I'm focusing on the intersection of Strategy, Corporate Development and Business Development. While I have been talking to firms in Tech (this is, after all, the Bay Area), I'm also quite interested in seeing if I can apply the skills I've developed from two plus decades in the internet business world to more traditional businesses. In my current consulting work, a huge percentage of the companies I'm working with and evaluating are non-tech businesses and it has been very exciting to see the impact I (and my hard-gained knowledge and experience) can have on these businesses. In some ways I think that the knowledge and experience that I (and other OG, Web 0.5 folks) have is now of more value to non tech employers than to those in tech because we can have more direct and material impact on the success of those businesses at this time.

In the meantime, I'm keeping busy helping folks in the traditional retail distribution channel grasp the enormity of the coming challenges.

05 June 2017

My Dream for SF

All I dream of - all I ask for - all I want for San Francisco is for people who move here to try and give as much to SF as they take from her.

28 April 2017

Professional Standards

Pro-tip for Recruiters....

If you have a candidate interview through four rounds you simply cannot proceed to 'ghost' the candidate. If a candidate has invested that much time in pursuing a role at your company, basic professional standards of behavior require you to inform them if you're passing.

And no... ignoring repeated email requests for updates and then reposting the job doesn't count as informing them.

Be better.

27 February 2017

We were so blind

I started getting paid to do work on and around the Web in 1993 and my career became "the Web" in 1994. I remember the early days - I remember the excitement we all felt about how we were "changing the world."

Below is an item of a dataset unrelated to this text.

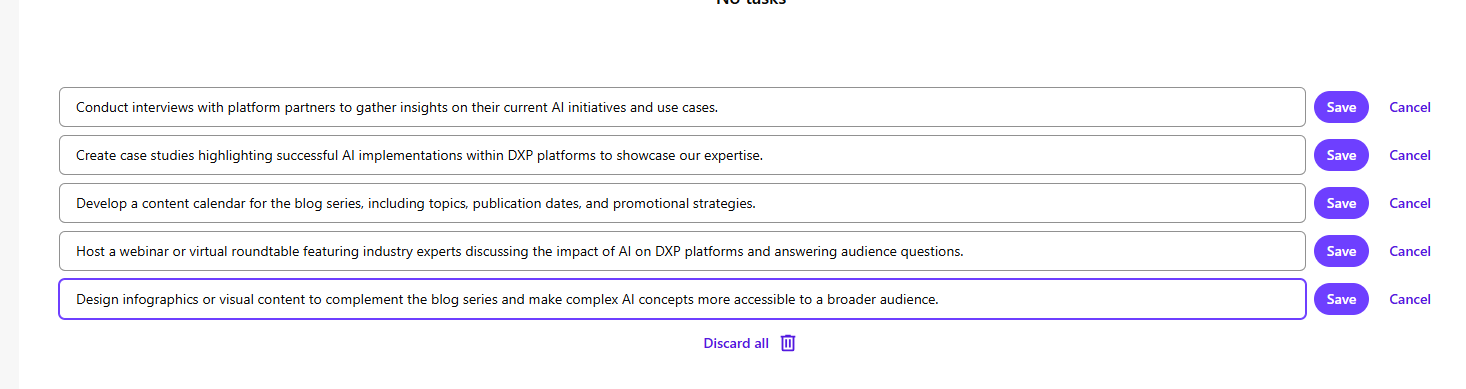Viewport: 1466px width, 389px height.
Task: Click the trash icon beside Discard all
Action: pos(788,343)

Over the last five to ten years I've struggled to explain how painful it is to see what has become of the dreams that we all had back then for the Web. I've had a hard time explaining the deep, philosophical sadness that I feel when I look at what we've done.

This morning this piece was shared with me. And now I can explain my depression and my disillusionment. Finally I can explain why and how I have become an internet apostate.
And when you give the average person an infinite reservoir of human wisdom, they will not Google for the higher truth that contradicts their own convictions. They will not Google for what is true yet unpleasant. Instead, most of us will Google for what is pleasant but untrue.
We were irresponsibly idealistic and naive. We thought that, because we were so fucking smart, we understood how things work. Instead we broke everything and there doesn't seem to be a good way to fix it now.
Civilization was built on people’s ability to suppress their baser instincts—their tendencies towards tribalism and narcissism, their penchant for slaughtering each other over superficial and imagined differences. It took millennia of education and advancement for us to learn how to not do this. Much of this education and advancement revolved around a respect for science, public debate, rational argument, putting multiple institutions in power to balance one another, and so on. We’ve barely even gotten it right the couple hundred years we’ve had it.
This piece is a long read, and I know that for many of you that means you won't read it. And sadly that might illustrate why I think this is important more effectively than anything I can say.
The problem is, as far as I can tell, the internet and its technologies don’t deliver us from tribalism. They don’t deliver us from our baser instincts. They do the opposite. They mainline tribalism into our eyeballs. And what we’re seeing is the beginning of that terrifying impact.
At least I'm old and don't have kids.